Let’s be clear: Denver is still not a buyer’s market. But with interest rates rising, “gone are the days that a seller can simply put a sign in the yard and expect their home to sell,” the Denver Metro Association of Realtors declared late this past summer. Houses sat for an average of 19 days in August, a 46 percent increase over the previous month. “With this slight market shift, you need to be the coolest option in [your home’s price range],” says Kelly Reed, a broker with Milehimodern. The former interior designer has spent the past few years perfecting what she calls her mini-flip process, in which she persuades sellers to pay for “minor changes with massive impact” (think: paint, light fixtures, and staging, not kitchen counters or bathroom renos).

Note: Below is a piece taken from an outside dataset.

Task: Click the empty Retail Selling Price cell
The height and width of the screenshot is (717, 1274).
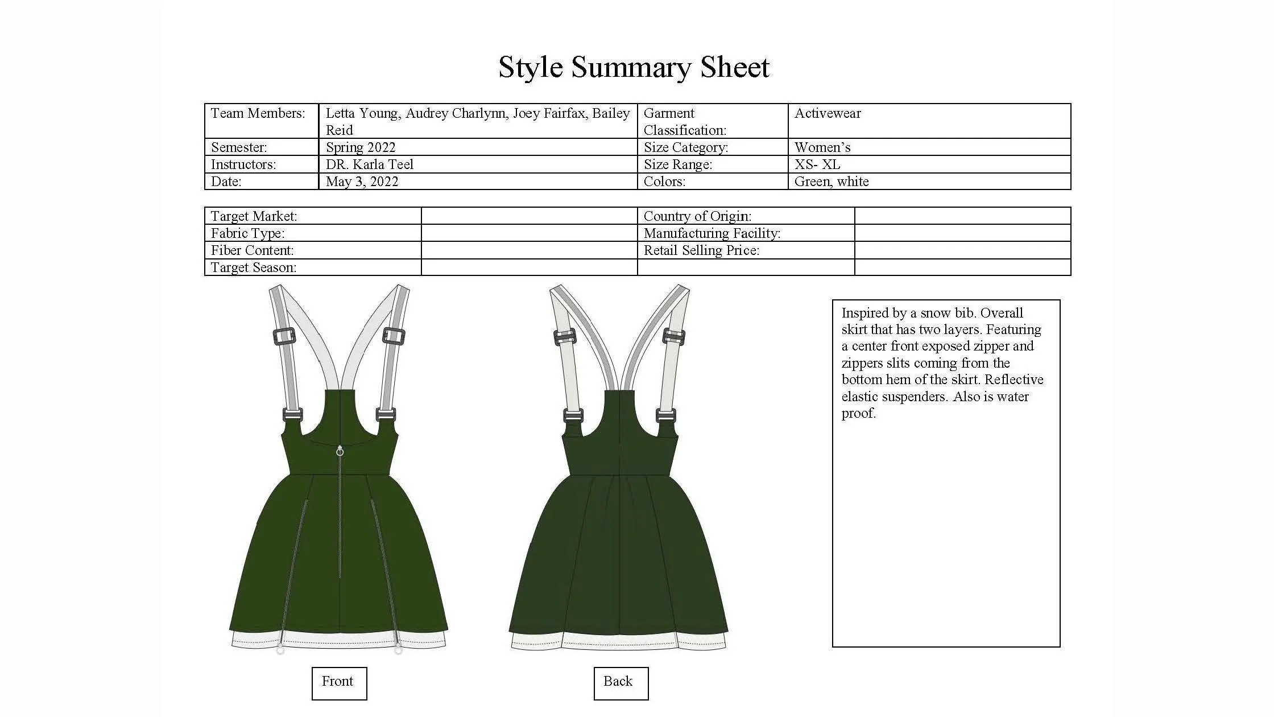Action: (962, 250)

Reed says the strategy can boost sale prices by the tens of thousands and help move properties in challenging locations—as evidenced by these case studies that demonstrate the power, and payback, of investing in a little refresh.

1. Lights, Action

Photo courtesy of Nate Polta

Highland Pop-Top
The Backstory: With an ideal location between Sloan’s Lake and 32nd Avenue but suburban-feeling finishes and fixtures, this Highland home was appraised for $1,100,000 in October 2021.
The Makeover ($10,000): Because Reed didn’t have enough money to change the floors or backsplash, her mission was to distract potential buyers from them, partly with light fixtures. In addition to an “absolute ban on boob lights,” Reed insists on chandeliers: “Everyone wants a spot where they think they can entertain, even if they never do.” Reed had an electrician install a junction box (about $300) and ordered a $64, six-light, black Shgyobo candelabra from Amazon to go over the table.
The Result: The house sold early this year for $1,210,000.

2. Frost Yourself

Photo courtesy of Nate Polta

Wash Park Bungalow
The Backstory: In 2019, the homeowners listed their unstaged, taupe-heavy bungalow at $895,000 with another agent. After a month, a drop to $849,000, and no compelling offers, they took the property off the market.
The Makeover ($10,500): Reed spent a week and a half having the walls painted white—her go-to is Benjamin Moore’s Frostine AF-5, a money-saver because it only requires two coats—and the earthy stone fireplace a striking deep gray (Benjamin Moore’s Graphite 1603). The contrast helped Reed achieve the modern farmhouse aesthetic that’s popular with buyers in this price range.
The Result: The home went up for sale again at $950,000 in the fall of 2021. The owners received four offers and closed at $1,015,000.

3. Stage Craft

Photo courtesy of Nate Polta

Mayfair Brick Colonial
The Backstory: Reed knew this 2,474-square-foot home’s location on busy Colorado Boulevard would present a challenge, especially during this past summer’s slowdown: Nearby houses along the thoroughfare had averaged 28 days on the market over the previous year.
The Makeover ($14,500): A full $3,000 of Reed’s budget went to local staging company Perch to help fill the sparsely appointed property. “People want to imagine the romance of living in a space,” Reed says—in addition to seeing the potential uses of every square foot, which is why she furnished a catch-all area next to the living room as a modish home office.
The Result: In August, the owner accepted an asking-price offer of $734,000 after just six days on the market. When that buyer backed out, more offers came in: The home went under contract in five days and eventually closed at $759,000.